Proponents of symbolic AI — methods that are based on high-level symbolic representations of problems, logic and search — are joining forces with proponents of data-intensive neural networks. The aim is to develop AI that is good at capturing the compositional and causal structures found by symbolic AI , and that is also capable of the image recognition and natural language processing feats performed by deep neural networks. This neuro-symbolic approach would allow machines to reason about what they see, representing a milestone in the evolution of AI.

“Neuro-symbolic modeling is one of the most exciting areas in AI right now,” Brenden Lake, assistant professor of psychology and data science at New York University, told TechTarget.

Meanwhile, AI developments that seemed bleeding edge just a few years ago are becoming institutionalized — by vendors incorporating these advances into commercial products, open source communities, and technology giants like Google and Facebook. Some of the most important new concepts and improvements are outlined in this roundup of 2022 trends in AI . The following are some of the trends on the list:

  • AutoML. Automated machine learning is getting better at labeling data and automatic tuning of neural net architectures.
  • Multi-modal learning. AI is getting better at supporting multiple modalities such as text, vision, speech and IoT sensor data in a single machine learning model.
  • Tiny ML. These are AI and machine learning models that run on hardware-constrained devices, such as microcontrollers used to power cars, refrigerators and utility meters.
  • AI-enabled conceptual design. AI is being trained to play a role in fashion, architecture, design and other creative fields. New AI models such as DALL·E, for example, are able to generate conceptual designs of something entirely new when given a simple description: e.g., “an armchair in the shape of an avocado.”
  • Quantum ML. Beyond practical reach, but the promise is getting more real as Microsoft, Amazon and IBM make quantum computing resources and simulators accessible via the cloud.

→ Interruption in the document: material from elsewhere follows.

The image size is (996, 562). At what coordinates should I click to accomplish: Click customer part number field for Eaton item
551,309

The future of artificial intelligence

One of the characteristics that has set us humans apart over our several-hundred-thousand-year history on Earth is a unique reliance on tools and a determination to improve upon the tools we invent. Once we figured out how to make AI work, it was inevitable that AI tools would become increasingly intelligent. What is the future of AI? It will be intertwined with the future of everything we do. Indeed, it will not be long before AI’s novelty in the realm of work will be no greater than that of a hammer or plow.

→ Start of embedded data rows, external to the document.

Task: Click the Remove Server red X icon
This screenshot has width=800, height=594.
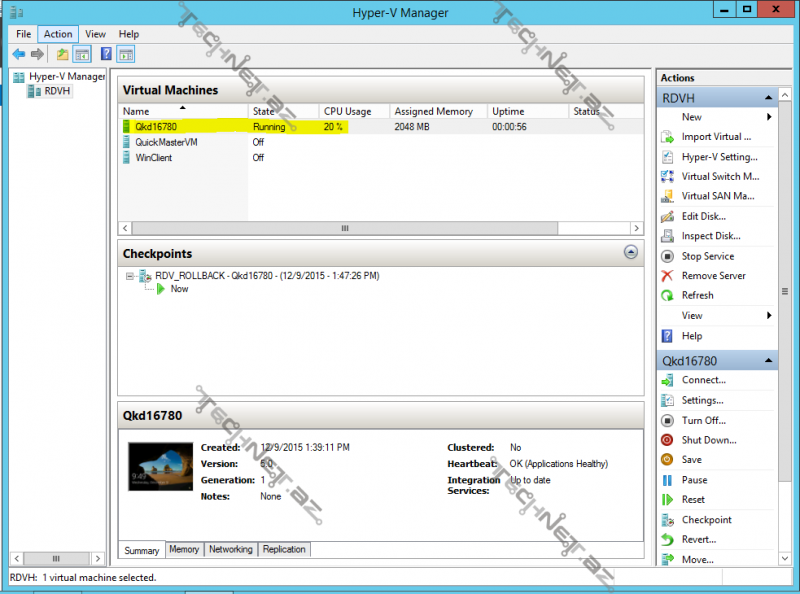Action: (667, 276)
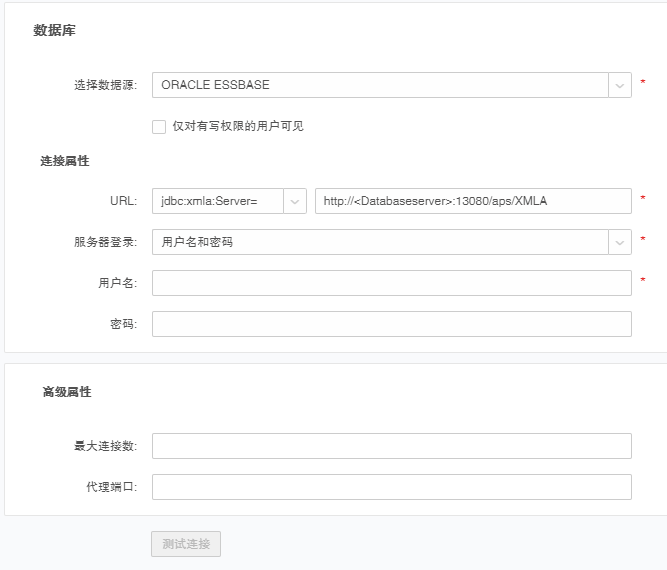Click the 密码 input field

click(391, 324)
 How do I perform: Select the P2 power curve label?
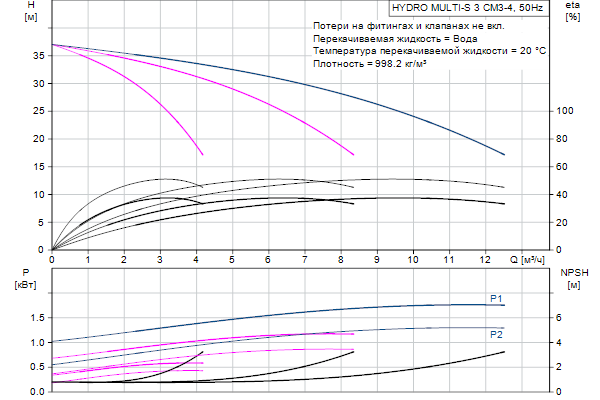tap(495, 334)
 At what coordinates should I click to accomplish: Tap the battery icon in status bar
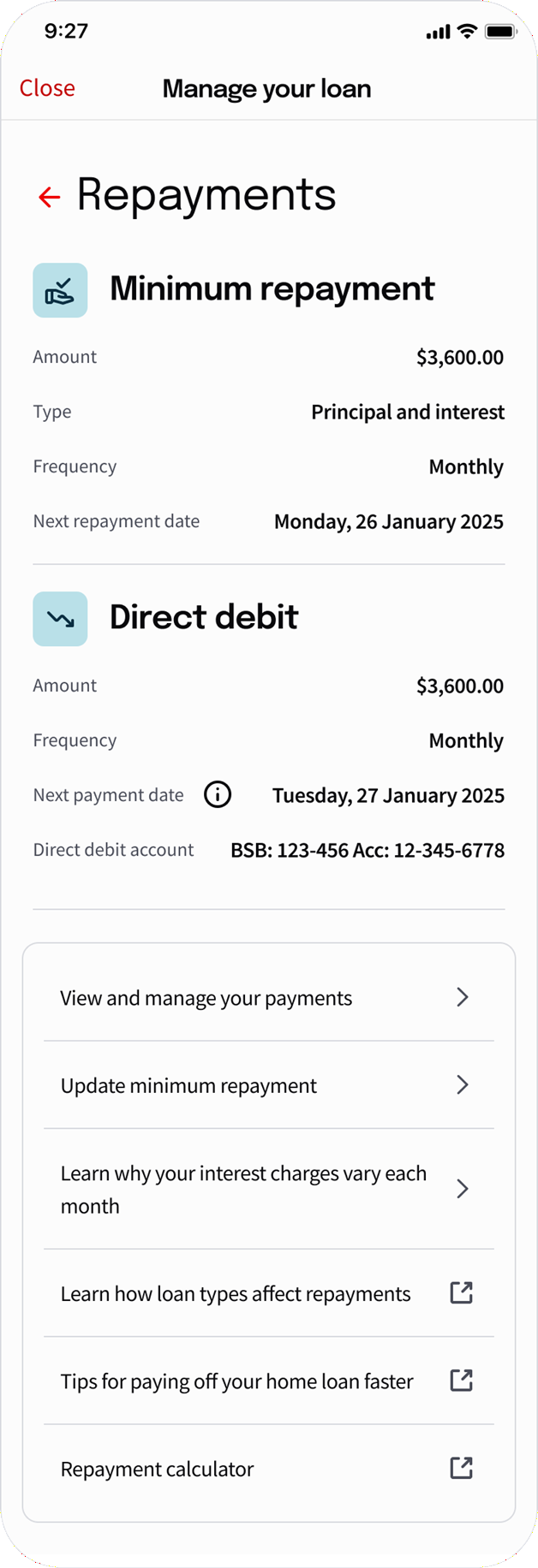pos(500,32)
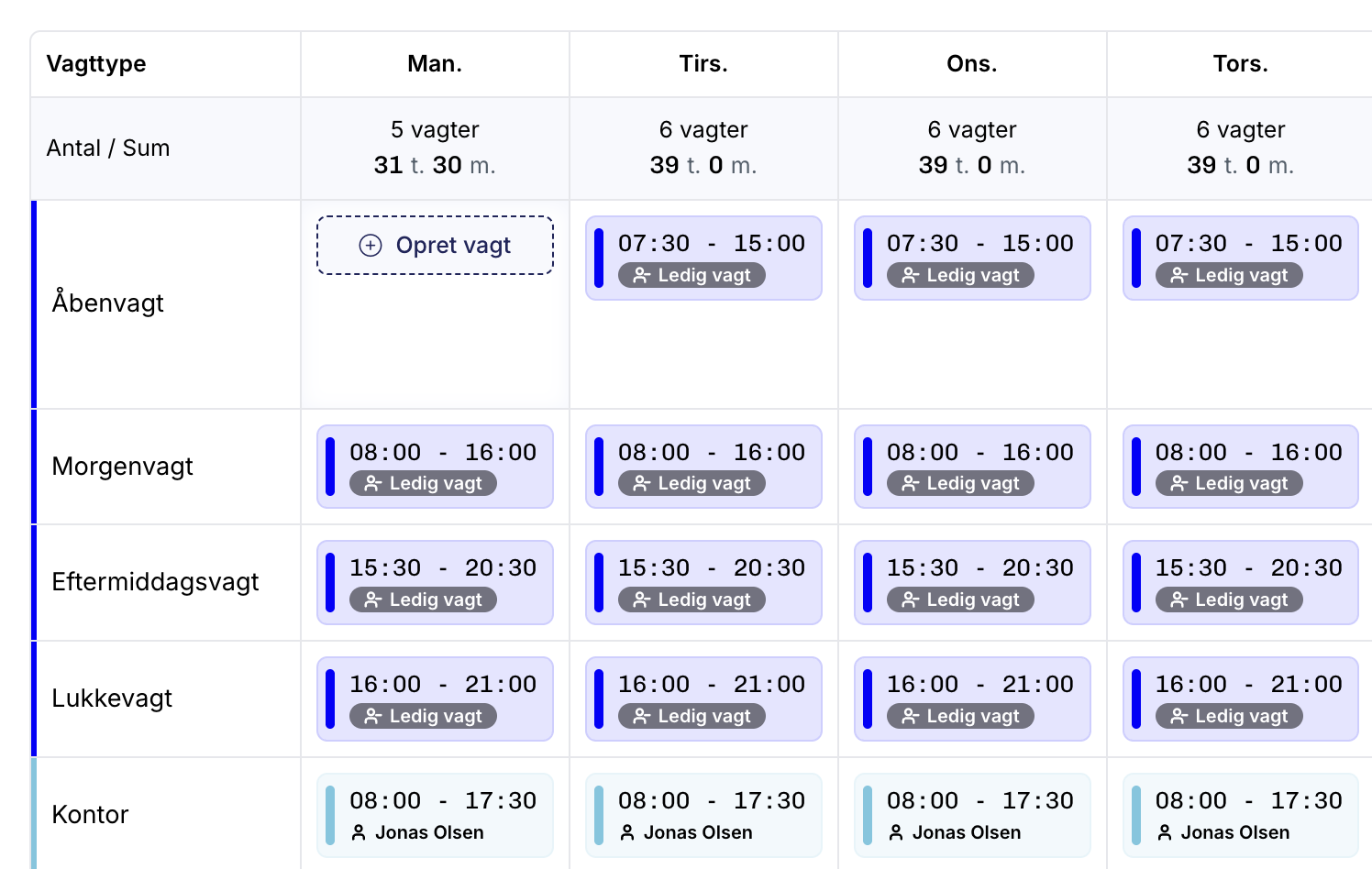Create a new Åbenvagt shift on Monday
The width and height of the screenshot is (1372, 869).
click(x=435, y=246)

However, AI-infused tools are qualitatively separate from all the tools of the past (which include beasts of burden as well as machines). We can talk to them, and they talk back. Because they understand us, they have rapidly invaded our personal space, answering our questions, solving our problems and, of course, doing ever more of our work.

This synergy is not likely to stop anytime soon. Arguably, the very distinction between what is human intelligence and what is artificial will probably evaporate. This blurring between human and artificial intelligence is occurring because of other trends in technology, which incidentally have been spurred by AI. These include brain-machine interfaces that skip the requirement for verbal communication altogether, robotics that give machines all the capabilities of human action and, perhaps most exciting, a deeper understanding of the physical basis of human intelligence thanks to new approaches to unravel the wiring diagrams of actual brains . Ultimately, our future then is one in which the enhancement of intelligence may be bidirectional, making both our machines — and us — more intelligent.